La chambre de Milena
Dans la préface de cette pièce, Daniel Mesguich montre bien la démarche de l'auteur : « Filip Forgeau écrit "pour" le théâtre. Entendez, en ce "pour", la destination, bien sûr, mais aussi l'offrande, comme s'il demandait à quelque dieu qu'il nomme théâtre (et qu'il crée d'ailleurs de toutes pièces) de l'aider à faire apparaître des âmes, de l'aider à les donner à voir et à lire. De l'aider à "révéler". A rêver, aussi. Surtout. A rêver qu'elles sont là, présentes, concrètes, visibles, préhensibles. »
C’est un beau portrait de Milena, née à Prague en 1896 et morte en 1944 à Ravensbrück. Il ne faut pas l’oublier, elle qui a eu une relation très proche avec Franz Kafka dont elle a traduit certaines œuvres ainsi que celles d’autres écrivains. Dans la révolte, dans l’indignation, elle n’a pas quitté son pays au moment du nazisme. Rester debout dans le monde malgré les difficultés. Nous revenons aussi dans son passé pour découvrir que sa mère était très douce avec elle mais elle est morte alors que Milena avait treize ans. Elle ne l’a jamais grondée, jamais frappée alors que son père était beaucoup plus violent.
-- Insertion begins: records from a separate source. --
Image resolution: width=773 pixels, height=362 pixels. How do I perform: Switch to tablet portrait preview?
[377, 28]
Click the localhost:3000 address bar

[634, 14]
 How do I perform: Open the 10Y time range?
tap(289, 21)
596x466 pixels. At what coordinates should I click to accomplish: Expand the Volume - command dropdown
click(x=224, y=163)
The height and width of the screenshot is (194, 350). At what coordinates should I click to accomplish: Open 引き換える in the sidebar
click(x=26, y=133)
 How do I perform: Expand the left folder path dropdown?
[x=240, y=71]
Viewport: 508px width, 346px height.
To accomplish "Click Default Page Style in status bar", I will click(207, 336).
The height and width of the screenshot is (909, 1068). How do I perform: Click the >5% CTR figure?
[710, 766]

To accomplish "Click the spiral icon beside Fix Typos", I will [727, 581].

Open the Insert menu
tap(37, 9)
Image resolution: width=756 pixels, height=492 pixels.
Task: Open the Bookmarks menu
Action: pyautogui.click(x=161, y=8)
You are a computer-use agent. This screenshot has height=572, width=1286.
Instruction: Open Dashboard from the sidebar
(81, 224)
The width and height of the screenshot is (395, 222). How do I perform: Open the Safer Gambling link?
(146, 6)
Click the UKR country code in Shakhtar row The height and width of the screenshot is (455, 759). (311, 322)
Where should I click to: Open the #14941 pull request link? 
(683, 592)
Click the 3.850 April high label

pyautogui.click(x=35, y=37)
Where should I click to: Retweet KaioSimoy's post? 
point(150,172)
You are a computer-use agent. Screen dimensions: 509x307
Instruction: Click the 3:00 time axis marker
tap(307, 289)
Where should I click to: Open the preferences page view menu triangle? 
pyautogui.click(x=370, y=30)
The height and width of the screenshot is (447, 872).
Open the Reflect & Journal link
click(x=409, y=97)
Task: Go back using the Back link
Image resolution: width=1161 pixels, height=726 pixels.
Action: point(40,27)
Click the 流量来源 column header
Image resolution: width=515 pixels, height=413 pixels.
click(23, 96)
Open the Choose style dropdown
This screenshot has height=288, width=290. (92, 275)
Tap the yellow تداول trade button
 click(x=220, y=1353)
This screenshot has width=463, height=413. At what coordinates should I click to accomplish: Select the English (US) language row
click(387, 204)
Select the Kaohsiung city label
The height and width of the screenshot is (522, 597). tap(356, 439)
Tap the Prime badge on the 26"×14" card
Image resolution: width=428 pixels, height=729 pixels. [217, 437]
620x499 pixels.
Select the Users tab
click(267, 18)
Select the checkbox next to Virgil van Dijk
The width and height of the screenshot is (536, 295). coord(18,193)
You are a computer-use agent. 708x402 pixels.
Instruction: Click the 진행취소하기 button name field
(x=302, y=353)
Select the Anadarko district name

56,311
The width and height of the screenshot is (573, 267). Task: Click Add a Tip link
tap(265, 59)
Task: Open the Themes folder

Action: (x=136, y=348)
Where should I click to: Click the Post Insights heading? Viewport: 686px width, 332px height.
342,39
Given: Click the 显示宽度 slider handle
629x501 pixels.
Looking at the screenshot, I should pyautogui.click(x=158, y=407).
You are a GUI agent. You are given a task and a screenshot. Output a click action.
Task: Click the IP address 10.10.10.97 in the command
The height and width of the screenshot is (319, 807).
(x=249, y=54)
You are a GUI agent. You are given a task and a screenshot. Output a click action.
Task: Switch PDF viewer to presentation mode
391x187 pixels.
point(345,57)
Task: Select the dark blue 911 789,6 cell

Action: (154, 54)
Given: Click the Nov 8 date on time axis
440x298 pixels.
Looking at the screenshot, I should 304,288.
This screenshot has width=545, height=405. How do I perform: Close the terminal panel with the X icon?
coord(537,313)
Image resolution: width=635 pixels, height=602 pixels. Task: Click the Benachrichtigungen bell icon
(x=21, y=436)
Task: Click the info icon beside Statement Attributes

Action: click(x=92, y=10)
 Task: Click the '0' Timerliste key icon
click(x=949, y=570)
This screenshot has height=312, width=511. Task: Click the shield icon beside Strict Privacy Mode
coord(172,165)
Milena est souvent dans sa chambre mais elle se sent engagée dans le monde : « Rien n'a jamais été gratuit et rien n'a jamais coûté autant de sang que la liberté des hommes ! Au cours des siècles, une loi non écrite s'est instaurée dans le monde : qui ne se bat pas n'a rien ! Tout ce que l'on ne défend pas de ses mains, on le perd ! »
Les rêves jouent un rôle essentiel ainsi que la perception de l’artiste avec « sa vision originale du monde » : « Car le patrimoine de l'artiste a cela de merveilleux qu'il comprend comme matière de son œuvre ses aspirations, ses désirs, ses visions, et même le monde entier.
La terre tournait avant Galilée et le courant électrique existait bel et bien, mais le monde n'en savait rien. De la même manière, ce n'est pas qu'avant Shakespeare il n'y ait pas eu d'Hamlet ou de Michkine avant Dostoïevski, c'est simplement que le monde ne les connaissait pas, que le monde était privé d'eux en quelque sorte, que le monde ne se doutait pas de leur existence et n'en tenait pas compte. »
Une très belle pièce sur le courage, sur l’importance de rester debout dans le monde, sur l’importance de lutter contre le mensonge, sur le rôle du rêve, de la création, du théâtre… Un texte très riche, très fort à la lecture et qui prend toute sa dimension dans sa mise en scène. Milena échange avec la voix de Franz qui reste un compagnon pour elle malgré l’absence.